Nadie vendrá, Tomás Hernández Molina. XXII Premio de Poesía Ciudad de Salamanca. Madrid, Reino de Cordelia. 107 páginas.


Criticaba Oscar Wilde en El retrato de Dorian Gray que los poetas pretendieran el éxito de ventas poniendo demasiado de sí mismos en sus composiciones, exponiendo sus pasiones al microscopio de la mirada ajena. Estamos hablando del año 1890. Pero sus afirmaciones sirven para entender el mercado lírico español que padecemos en la actualidad. Pueden comprobarlo ustedes mismos: “Hoy día de un corazón desgarrado se tiran muchas ediciones”. Y tanto, ¿verdad? Vean las fajas de algunos libros. No obstante, en opinión de Wilde: “un artista debe crear cosas bellas”. Por desgracia, no es así en muchos casos. Tenemos grandes consumidores de productos poéticos, y sin embargo, paradógicamente, se está perdiendo el sentido de la belleza. En este retroceso cultural juegan un papel determinante las últimas leyes educativas, que han reducido las horas de literatura en los institutos y que han relegado los estudios de Humanidades; pero también contribuye la propia sociedad que entre todos hemos creado: veloz, ruidosa, irreflexiva, siempre al borde del ataque de nervios y poco esmerada en el afán por perfeccionarse. Pues si así somos –generalizo, claro–, qué esperamos que hagan (algunos de) los poetas. Escribía Antonio Machado: “El arte no cambia siempre por superación de formas anteriores, sino, muchas veces, por disminución de nuestra capacidad receptiva, y por debilitación y cansancio del esfuerzo creador”. ¿Hablará de nosotros el vate sevillano?
      Por fortuna, sí hay autores que piensan que su espíritu “es fuente que mana” (Machado). Autores cultivados que cincelan sus versos en el mármol. Autores que piensan que en Literatura no importa sólo el qué, también el cómo. Uno de ellos es el veterano Tomás Hernández Molina (Alcalá la Real, Jaén, 1946), recientemente galardonado con el premio “Ciudad de Salamanca” por su poemario Nadie vendrá.

◆ Consigna
Prolonga la reseña del poemario Nadie vendrá desde la última oración mostrada.

◆ Extractos de datos
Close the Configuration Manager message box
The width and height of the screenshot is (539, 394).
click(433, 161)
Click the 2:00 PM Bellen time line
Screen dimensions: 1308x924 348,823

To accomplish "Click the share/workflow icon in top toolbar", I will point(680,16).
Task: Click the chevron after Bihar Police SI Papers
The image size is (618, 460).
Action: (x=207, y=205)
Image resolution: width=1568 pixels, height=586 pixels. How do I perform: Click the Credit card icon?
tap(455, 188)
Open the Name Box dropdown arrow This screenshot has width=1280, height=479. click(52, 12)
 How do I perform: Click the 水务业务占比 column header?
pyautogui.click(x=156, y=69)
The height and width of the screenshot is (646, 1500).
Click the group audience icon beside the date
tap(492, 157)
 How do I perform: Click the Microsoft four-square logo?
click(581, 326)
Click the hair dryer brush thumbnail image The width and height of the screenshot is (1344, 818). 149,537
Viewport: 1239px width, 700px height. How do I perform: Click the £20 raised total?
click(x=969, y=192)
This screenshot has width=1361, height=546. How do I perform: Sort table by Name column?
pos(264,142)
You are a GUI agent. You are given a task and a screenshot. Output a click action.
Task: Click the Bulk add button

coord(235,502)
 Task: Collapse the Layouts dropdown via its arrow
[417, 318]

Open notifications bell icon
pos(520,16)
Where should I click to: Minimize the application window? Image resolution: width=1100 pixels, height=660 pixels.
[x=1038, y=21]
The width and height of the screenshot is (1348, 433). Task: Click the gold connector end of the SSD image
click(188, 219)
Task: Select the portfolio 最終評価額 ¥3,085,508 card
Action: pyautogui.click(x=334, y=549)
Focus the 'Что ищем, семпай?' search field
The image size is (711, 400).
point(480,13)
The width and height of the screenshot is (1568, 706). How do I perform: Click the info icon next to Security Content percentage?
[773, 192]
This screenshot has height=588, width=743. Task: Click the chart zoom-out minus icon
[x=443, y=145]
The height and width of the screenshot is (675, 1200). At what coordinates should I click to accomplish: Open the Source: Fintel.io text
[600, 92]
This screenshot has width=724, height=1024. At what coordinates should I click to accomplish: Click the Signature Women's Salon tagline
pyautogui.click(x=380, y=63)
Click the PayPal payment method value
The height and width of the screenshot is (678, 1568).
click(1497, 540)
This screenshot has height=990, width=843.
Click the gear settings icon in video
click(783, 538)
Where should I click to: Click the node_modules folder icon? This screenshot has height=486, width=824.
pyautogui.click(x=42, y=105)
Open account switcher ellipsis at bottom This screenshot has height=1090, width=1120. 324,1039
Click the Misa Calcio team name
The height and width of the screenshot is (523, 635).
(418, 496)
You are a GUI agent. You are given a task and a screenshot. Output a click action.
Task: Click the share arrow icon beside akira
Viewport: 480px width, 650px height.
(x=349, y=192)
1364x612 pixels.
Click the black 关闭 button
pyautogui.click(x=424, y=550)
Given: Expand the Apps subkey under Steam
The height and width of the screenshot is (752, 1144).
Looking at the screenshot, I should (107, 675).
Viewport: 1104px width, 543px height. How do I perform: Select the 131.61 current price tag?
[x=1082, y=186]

◆ Respuesta redactada
        El poeta parece que porte una balanza mental. De un lado, sus versos dialogan con la tradición grecolatina; del otro, con la peninsular (áurea y contemporánea). Apuntemos ahora que Tomás Hernández fue profesor de secundaria y docente universitario. No es baladí. Su sólida formación filológica se destila en sus versos, que además suenan frescos y verdaderos por el contacto directo del autor con la naturaleza. Ya lo aconsejaba Machado: “¡Abejas, cantores,/no a la miel, sino a las flores!”. Y no obstante, reconocemos en sus breves poemas ecos de Virgilio, Hesíodo y Cicerón, junto a los de fray Luis de León, Francisco de Aldana, Góngora, Antonio Machado, César Simón o Spriu.
       Son sus poemas sobrios, descriptivos y poderosamente evocadores. De tono grave, abordan tópicos como el tempus fugit, el amor o la muerte; y asuntos mucho más inmediatos como la pobreza o la migración.
       Nadie vendrá entronca con una poesía reivindicativa de la contención, de la humildad y del amor hacia la naturaleza que también encontramos en: Sin ir más lejos, de Fermín Herrero (“Premio Jaén”, 2016); Mineral y luz, de José Antonio Fernández Sánchez (“Premio Alegría”, 2017); Ars Nesciendi, de Jorge Riechmann (Amargord, 2018) o El jardín de Gulbenkian, de Juan Antonio González Iglesias (“Premio Gil de Biedma”, 2019).

         La edición de Reino de Cordelia es una maravilla. Para tenerla en casa.